begin DATA FOR PROCESSING

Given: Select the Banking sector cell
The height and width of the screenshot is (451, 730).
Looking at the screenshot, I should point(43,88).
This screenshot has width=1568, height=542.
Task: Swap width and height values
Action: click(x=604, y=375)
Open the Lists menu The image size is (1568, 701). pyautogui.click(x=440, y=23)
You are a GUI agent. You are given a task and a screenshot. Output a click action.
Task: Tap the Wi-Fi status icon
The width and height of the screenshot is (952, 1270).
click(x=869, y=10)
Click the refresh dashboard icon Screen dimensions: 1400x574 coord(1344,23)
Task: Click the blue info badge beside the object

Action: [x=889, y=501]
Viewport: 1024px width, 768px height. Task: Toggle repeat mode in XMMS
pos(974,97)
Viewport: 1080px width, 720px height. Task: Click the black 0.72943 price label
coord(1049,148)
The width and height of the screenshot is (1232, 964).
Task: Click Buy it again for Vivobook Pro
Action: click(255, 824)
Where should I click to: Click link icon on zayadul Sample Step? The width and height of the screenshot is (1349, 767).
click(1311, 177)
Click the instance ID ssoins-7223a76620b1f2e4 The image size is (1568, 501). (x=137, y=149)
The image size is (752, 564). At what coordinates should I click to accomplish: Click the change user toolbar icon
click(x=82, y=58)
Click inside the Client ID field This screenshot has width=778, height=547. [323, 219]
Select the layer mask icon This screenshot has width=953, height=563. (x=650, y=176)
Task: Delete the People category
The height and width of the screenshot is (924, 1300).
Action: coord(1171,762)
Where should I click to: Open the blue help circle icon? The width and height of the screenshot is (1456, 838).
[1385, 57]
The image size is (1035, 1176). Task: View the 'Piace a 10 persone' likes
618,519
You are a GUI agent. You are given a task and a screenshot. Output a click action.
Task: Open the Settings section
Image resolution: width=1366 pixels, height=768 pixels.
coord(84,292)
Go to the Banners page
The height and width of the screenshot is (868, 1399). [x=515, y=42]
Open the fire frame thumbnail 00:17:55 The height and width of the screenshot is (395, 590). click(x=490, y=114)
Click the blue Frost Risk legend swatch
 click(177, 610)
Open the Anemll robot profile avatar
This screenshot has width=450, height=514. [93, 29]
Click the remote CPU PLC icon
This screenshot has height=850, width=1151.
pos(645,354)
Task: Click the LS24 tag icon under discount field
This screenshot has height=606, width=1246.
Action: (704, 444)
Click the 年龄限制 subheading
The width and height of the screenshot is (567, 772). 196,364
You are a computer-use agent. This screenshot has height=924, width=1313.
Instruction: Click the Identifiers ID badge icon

end DATA FOR PROCESSING

* TASK DETAILS *
Reproduce every one of the items above verbatim, keeping each line and its order unchanged.

* ANSWER *
Given: Select the Banking sector cell
The height and width of the screenshot is (451, 730).
Looking at the screenshot, I should point(43,88).
This screenshot has width=1568, height=542.
Task: Swap width and height values
Action: click(x=604, y=375)
Open the Lists menu The image size is (1568, 701). pyautogui.click(x=440, y=23)
You are a GUI agent. You are given a task and a screenshot. Output a click action.
Task: Tap the Wi-Fi status icon
The width and height of the screenshot is (952, 1270).
click(x=869, y=10)
Click the refresh dashboard icon Screen dimensions: 1400x574 coord(1344,23)
Task: Click the blue info badge beside the object

Action: [x=889, y=501]
Viewport: 1024px width, 768px height. Task: Toggle repeat mode in XMMS
pos(974,97)
Viewport: 1080px width, 720px height. Task: Click the black 0.72943 price label
coord(1049,148)
The width and height of the screenshot is (1232, 964).
Task: Click Buy it again for Vivobook Pro
Action: click(255, 824)
Where should I click to: Click link icon on zayadul Sample Step? The width and height of the screenshot is (1349, 767).
click(1311, 177)
Click the instance ID ssoins-7223a76620b1f2e4 The image size is (1568, 501). (x=137, y=149)
The image size is (752, 564). At what coordinates should I click to accomplish: Click the change user toolbar icon
click(x=82, y=58)
Click inside the Client ID field This screenshot has width=778, height=547. [323, 219]
Select the layer mask icon This screenshot has width=953, height=563. (x=650, y=176)
Task: Delete the People category
The height and width of the screenshot is (924, 1300).
Action: coord(1171,762)
Where should I click to: Open the blue help circle icon? The width and height of the screenshot is (1456, 838).
[1385, 57]
The image size is (1035, 1176). Task: View the 'Piace a 10 persone' likes
618,519
You are a GUI agent. You are given a task and a screenshot. Output a click action.
Task: Open the Settings section
Image resolution: width=1366 pixels, height=768 pixels.
coord(84,292)
Go to the Banners page
The height and width of the screenshot is (868, 1399). [x=515, y=42]
Open the fire frame thumbnail 00:17:55 The height and width of the screenshot is (395, 590). click(x=490, y=114)
Click the blue Frost Risk legend swatch
 click(177, 610)
Open the Anemll robot profile avatar
This screenshot has width=450, height=514. [93, 29]
Click the remote CPU PLC icon
This screenshot has height=850, width=1151.
pos(645,354)
Task: Click the LS24 tag icon under discount field
This screenshot has height=606, width=1246.
Action: (704, 444)
Click the 年龄限制 subheading
The width and height of the screenshot is (567, 772). 196,364
You are a computer-use agent. This screenshot has height=924, width=1313.
Instruction: Click the Identifiers ID badge icon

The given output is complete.